Reproduce the records word for word, starting with the line that contains "This screenshot has width=278, height=324." and ending with the line that contains "will pyautogui.click(x=90, y=50).". Include both of those lines.

▶ [Material for the task]:
⁂

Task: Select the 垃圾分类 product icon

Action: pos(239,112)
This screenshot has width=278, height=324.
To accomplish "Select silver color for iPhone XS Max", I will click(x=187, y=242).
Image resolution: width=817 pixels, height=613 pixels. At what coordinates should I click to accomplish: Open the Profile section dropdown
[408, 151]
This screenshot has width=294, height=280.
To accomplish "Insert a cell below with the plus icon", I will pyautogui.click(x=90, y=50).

⁂

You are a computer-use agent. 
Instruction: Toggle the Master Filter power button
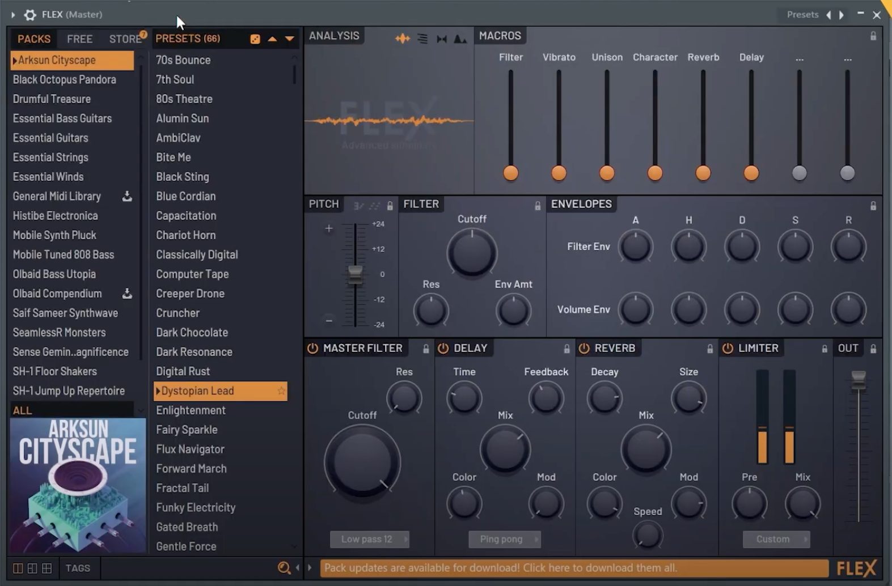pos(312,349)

⁂

▶ [Task response]:
This screenshot has width=278, height=324.
To accomplish "Select silver color for iPhone XS Max", I will click(x=187, y=242).
Image resolution: width=817 pixels, height=613 pixels. At what coordinates should I click to accomplish: Open the Profile section dropdown
[408, 151]
This screenshot has width=294, height=280.
To accomplish "Insert a cell below with the plus icon", I will pyautogui.click(x=90, y=50).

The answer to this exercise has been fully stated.